▸ **INSTRUCTION**
Write out each line of the data below word for word, leaving out the pictures.

^^^^^^^^^^^^^^^^

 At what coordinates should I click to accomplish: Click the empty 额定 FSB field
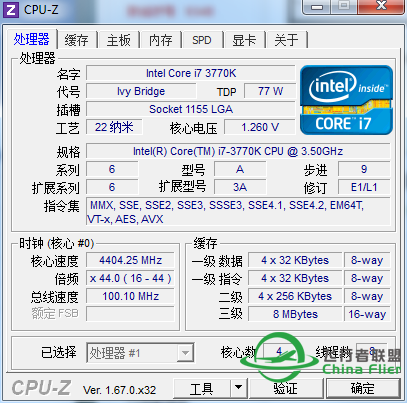click(130, 314)
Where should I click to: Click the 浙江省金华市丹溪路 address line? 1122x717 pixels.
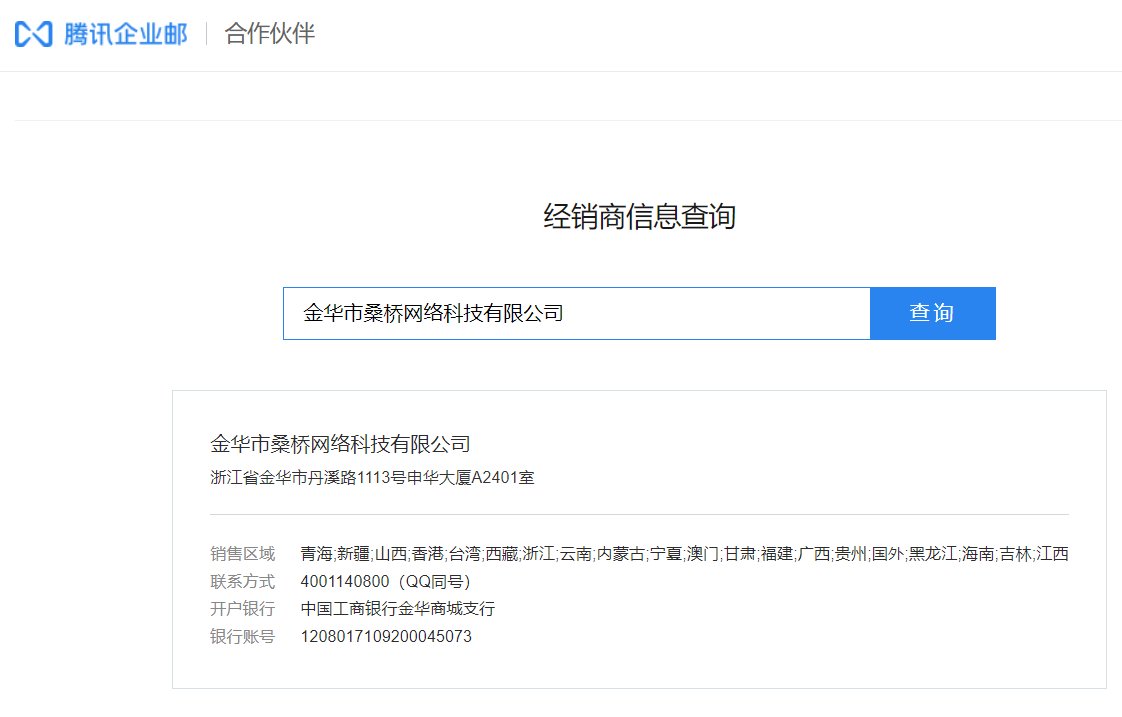[372, 478]
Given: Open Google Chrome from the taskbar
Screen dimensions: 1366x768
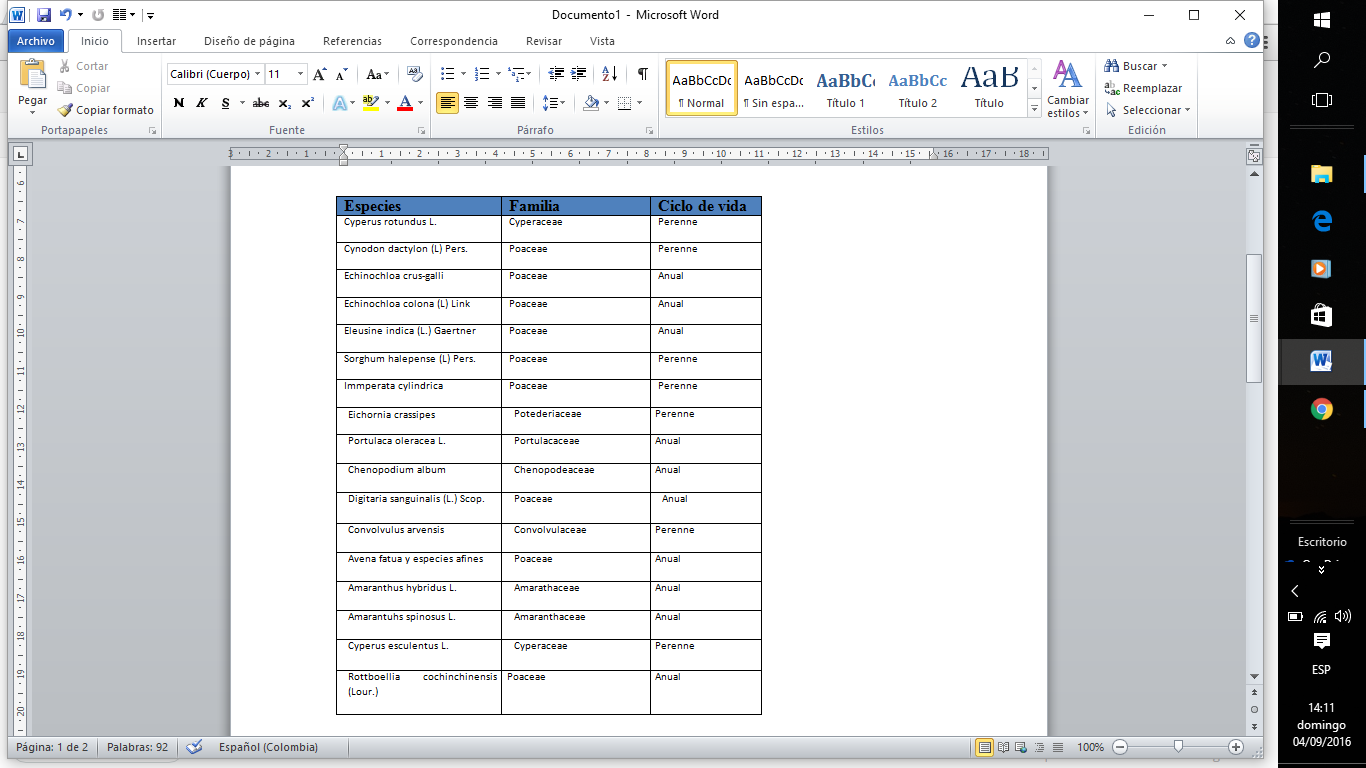Looking at the screenshot, I should [1322, 409].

^^^^^^^^^^^^^^^^

▸ **EXERCISE RESPONSE**
 At what coordinates should I click to accomplish: Click the empty 额定 FSB field
click(130, 314)
Where should I click to: Click the 浙江省金华市丹溪路 address line? 1122x717 pixels.
[372, 478]
Given: Open Google Chrome from the taskbar
Screen dimensions: 1366x768
Looking at the screenshot, I should [1322, 409].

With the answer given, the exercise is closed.